■ Task description
Below are records. Transcribe exactly the lines from the one that contains "The height and" through the last line, leaving any pictures out.

■ Records for the exercise
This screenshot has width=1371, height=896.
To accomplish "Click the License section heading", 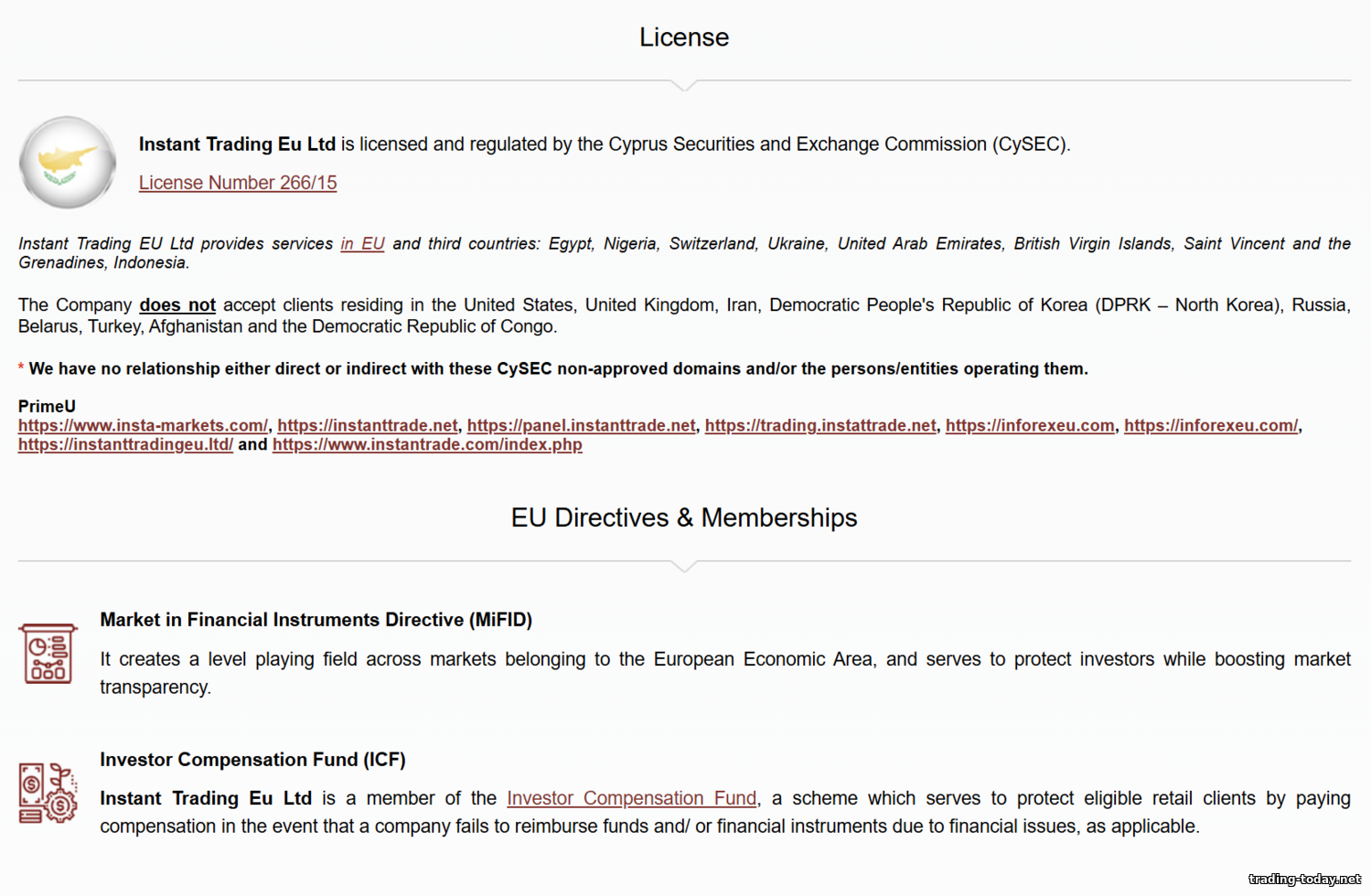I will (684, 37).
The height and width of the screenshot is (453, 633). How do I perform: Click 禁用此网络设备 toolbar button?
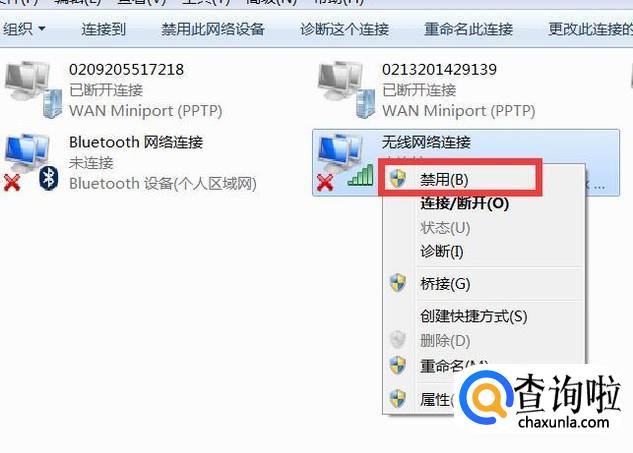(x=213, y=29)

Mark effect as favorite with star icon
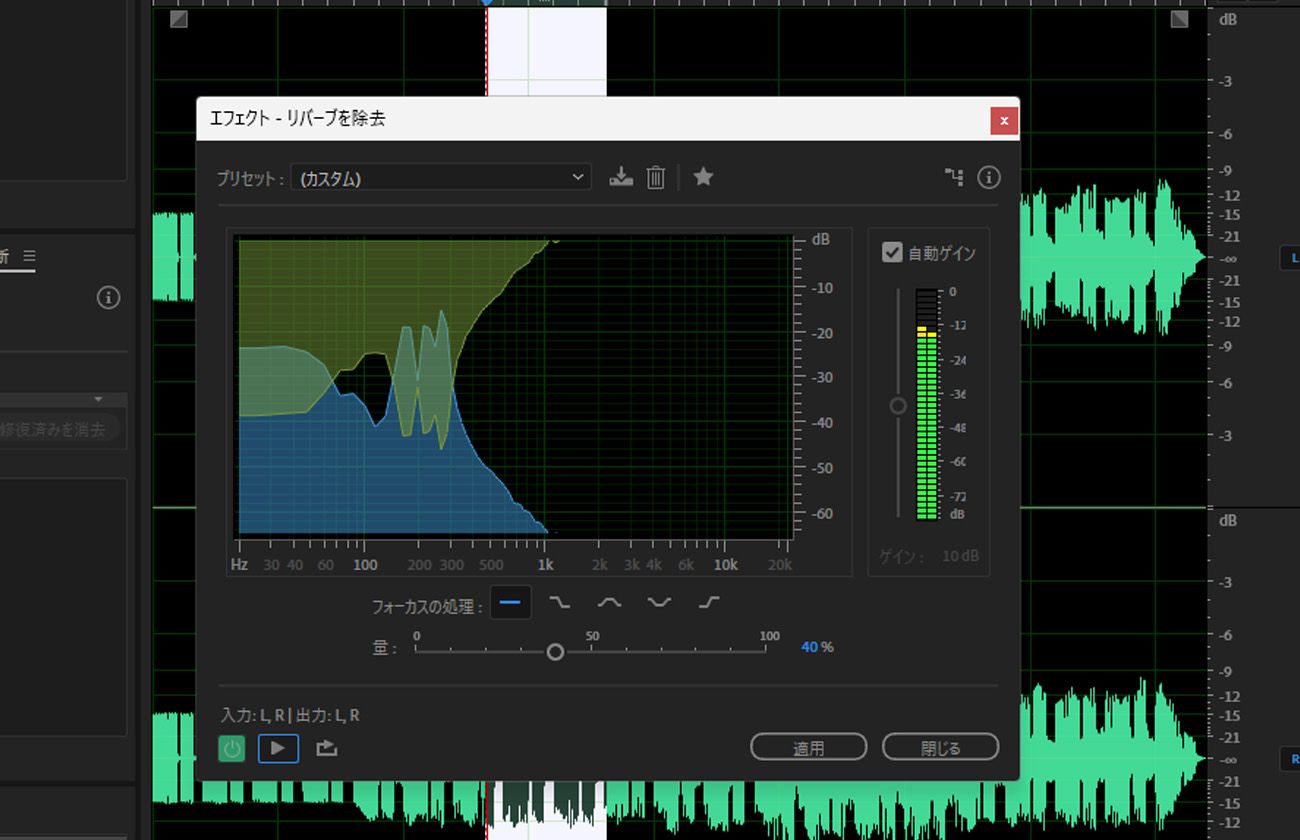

■ Response area
The height and width of the screenshot is (453, 633). How do I perform: Click 禁用此网络设备 toolbar button?
(x=213, y=29)

Mark effect as favorite with star icon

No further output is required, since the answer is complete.